I also finished The Great Recession
in Fiction, Film, and Television. In “Congress at the Kitchen Table:
Religious Right Applications of Moral Home Economics to Federal Economic
Policy,” Rebecca Barrett-Fox provides a fascinating analysis of the work of
conservative Christian financial planner Dave Ramsey, emphasizing the ways in
which his analyses blame victims of the Recession for their own poverty.

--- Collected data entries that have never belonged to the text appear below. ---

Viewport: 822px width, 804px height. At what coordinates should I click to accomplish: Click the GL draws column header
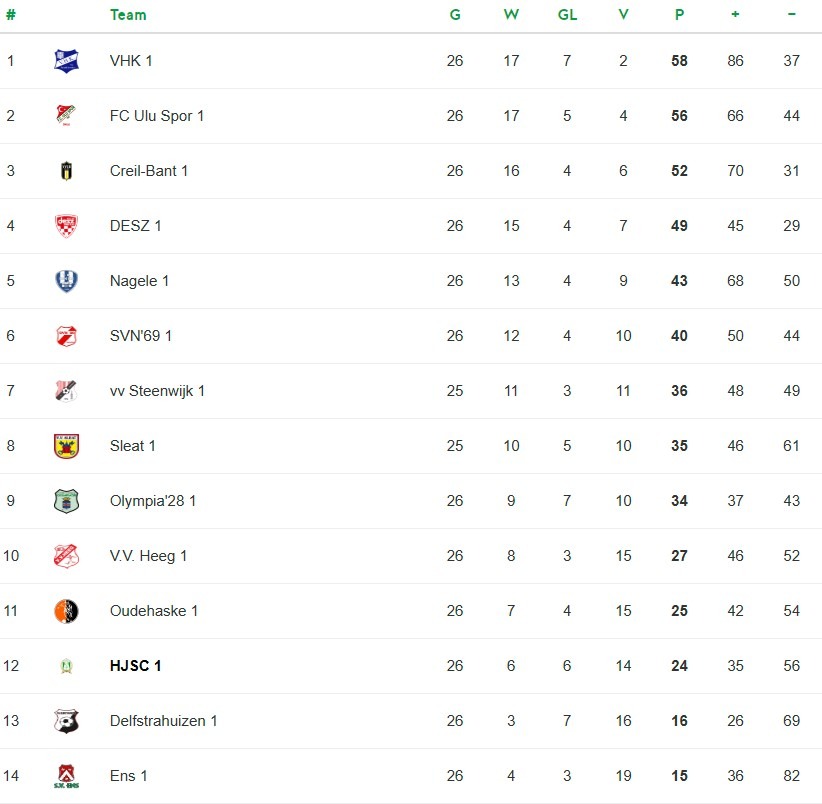pyautogui.click(x=567, y=15)
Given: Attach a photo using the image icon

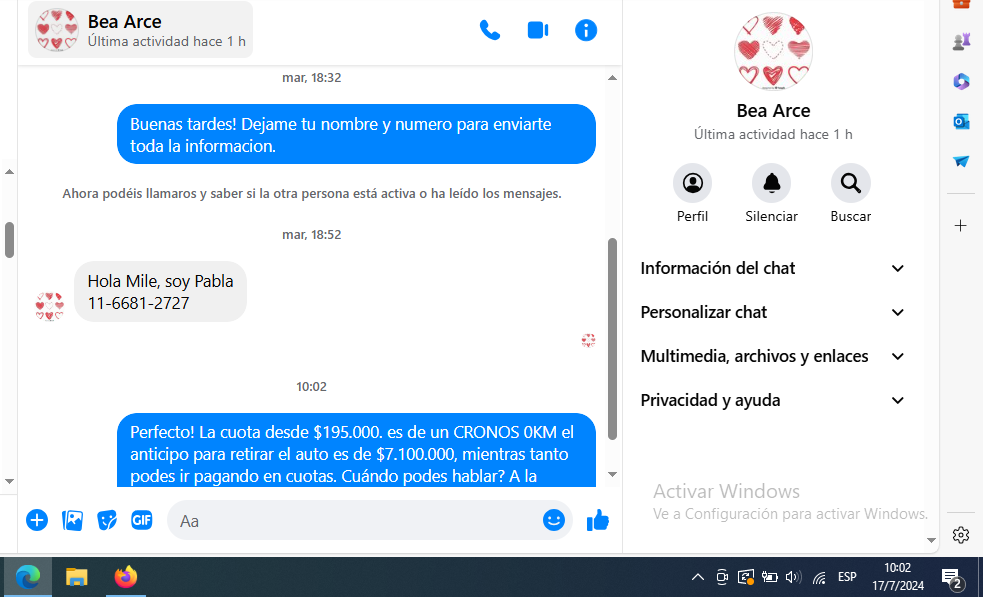Looking at the screenshot, I should [72, 520].
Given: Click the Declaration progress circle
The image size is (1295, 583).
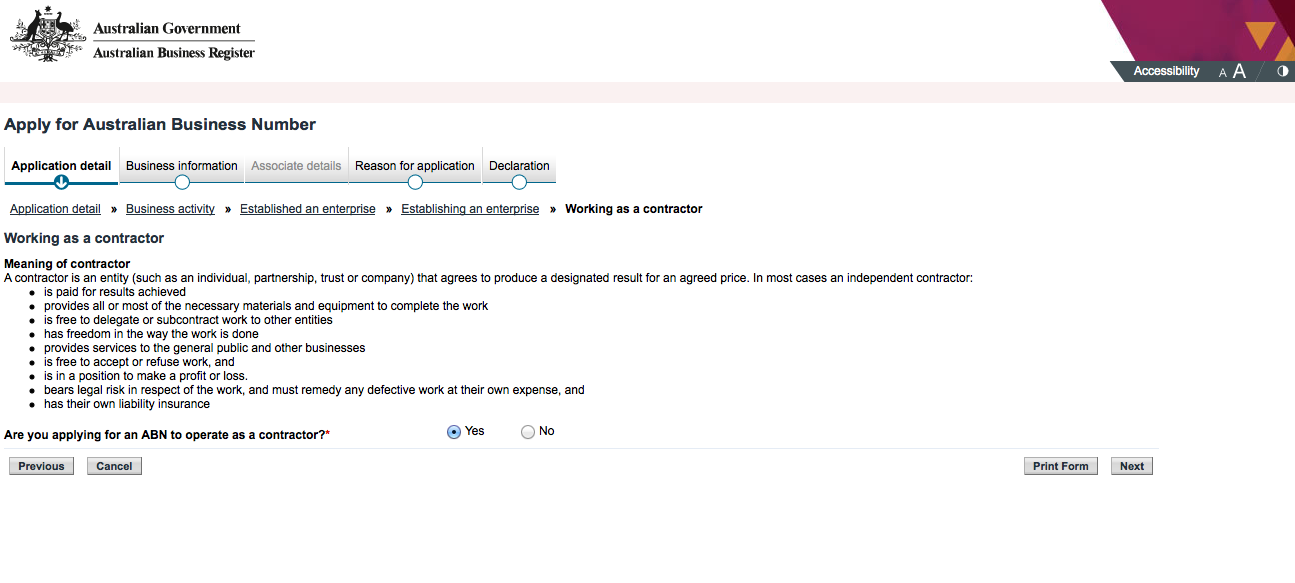Looking at the screenshot, I should (519, 182).
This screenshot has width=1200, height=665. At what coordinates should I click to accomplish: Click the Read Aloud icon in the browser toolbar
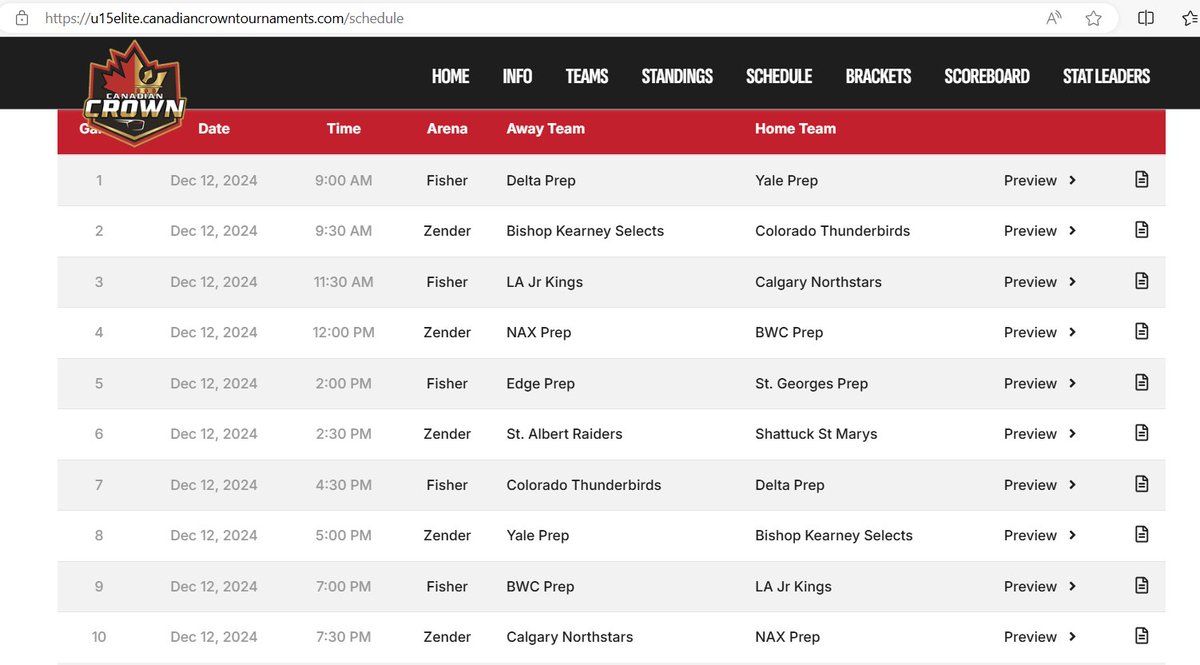click(1052, 17)
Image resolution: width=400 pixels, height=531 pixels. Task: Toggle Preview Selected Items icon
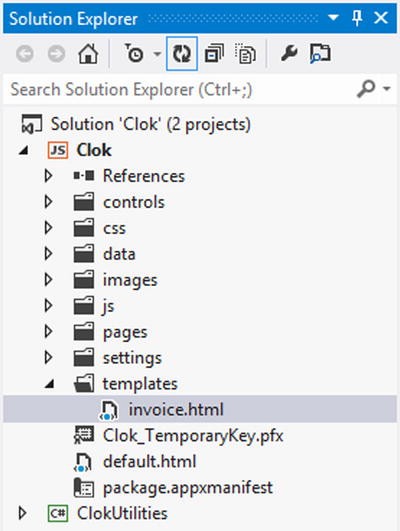[320, 54]
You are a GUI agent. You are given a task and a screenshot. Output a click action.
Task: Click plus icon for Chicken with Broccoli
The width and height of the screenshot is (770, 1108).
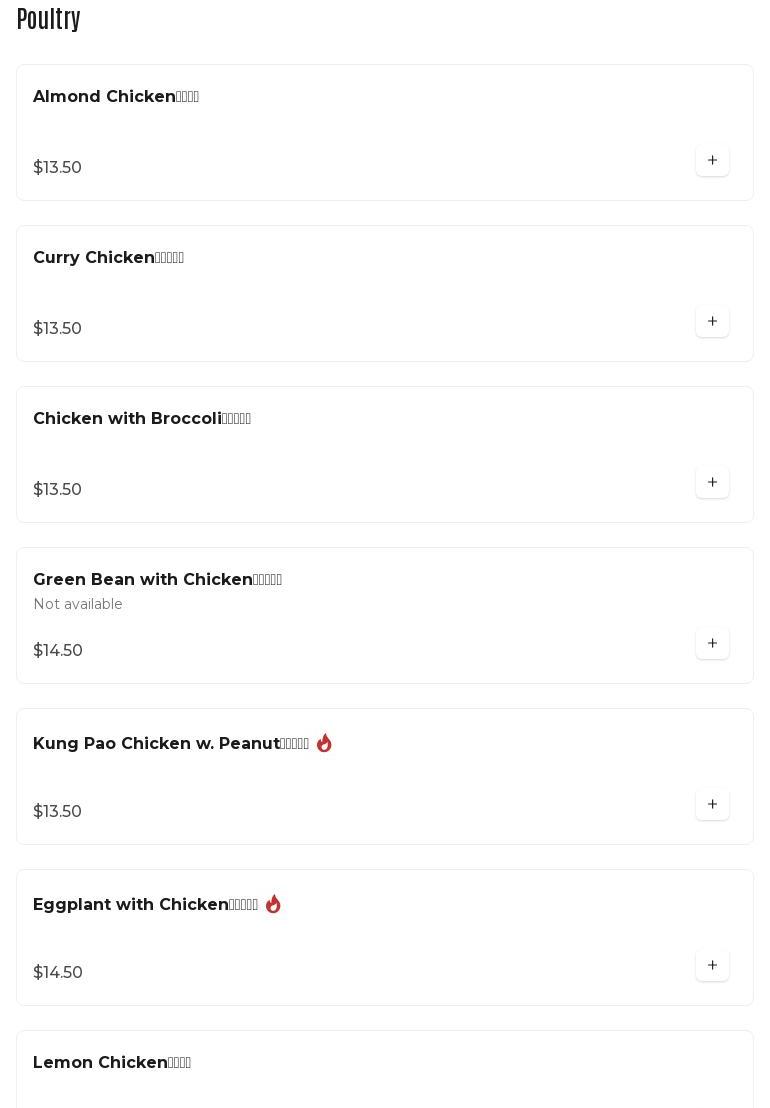coord(712,482)
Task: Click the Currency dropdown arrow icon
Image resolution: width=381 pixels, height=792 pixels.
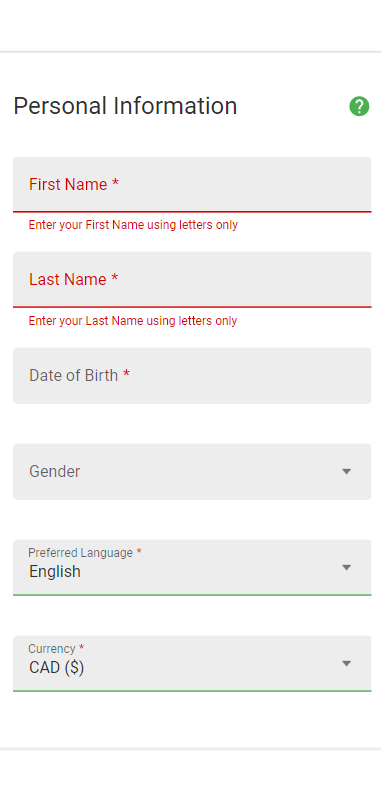Action: [x=346, y=663]
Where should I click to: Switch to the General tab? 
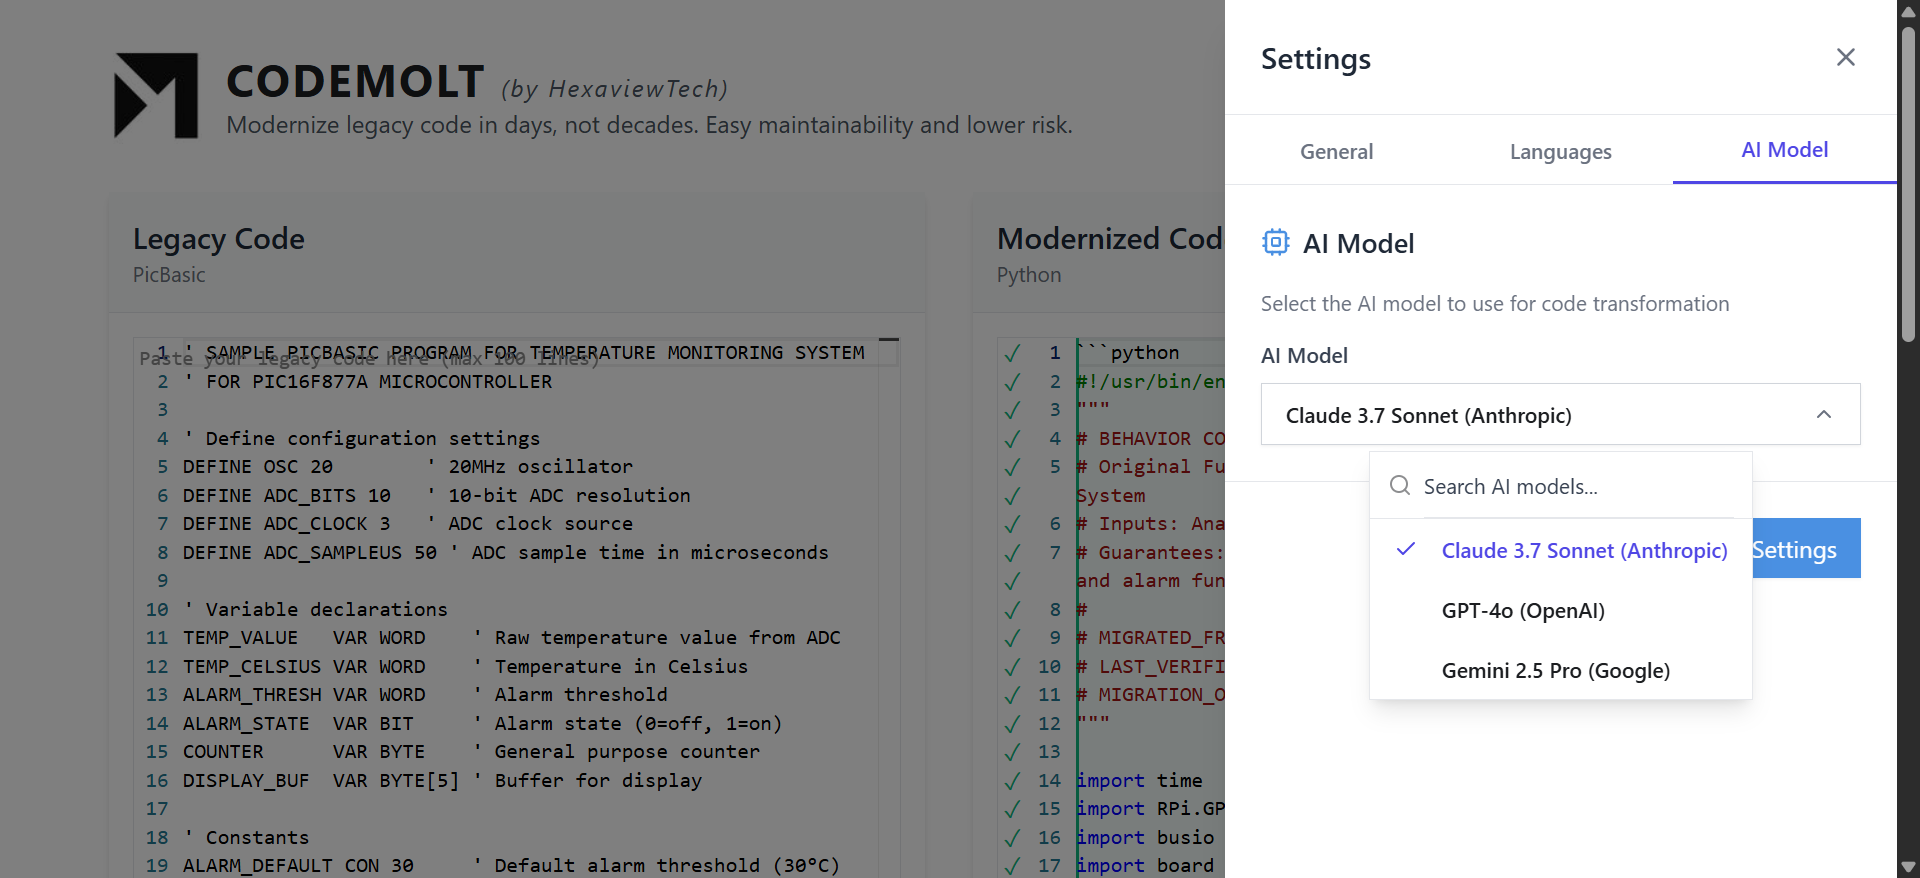1336,152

Finally, Sarah Hamblin discusses Seth Tobocman’s graphic analysis of the Great
Recession, Understanding the Crash, arguing that it
represents a form of ‘graphic populism’ that enables progressive critiques of
predatory capitalist practices.
I also watched Home of the Brave, a 2004
documentary by Paola di Florio that presents a moving account of the life and
death of Viola Liuzzo, a white civil rights activist from Michigan who was
murdered by Klansmen in Alabama in 1965. What I found most interesting about
the film is the way that it begins as a standard eulogy for a civil rights
martyr and then becomes something much more incoherent. Initially, it seems
that the film can’t decide what it want to be: a testament to Viola Liuzzo’s
courage, an exploration of the impact of her death on her family, a daughter’s
attempt to reconnect with her mother’s memory before it’s too late, or an
investigation into whether the FBI was involved in her murder. On some level, Home of the Brave is all of these
things, without any thread predominating. Rather than incoherence, however,
ultimately one realizes that this messy combination reflects the fact that the
act of violence that is at the center of this film cannot be contained in one
singular narrative. Like an explosion, its shock waves move outward with
unpredictable force and consequences and this film does a powerful job of
capturing that unpredictability.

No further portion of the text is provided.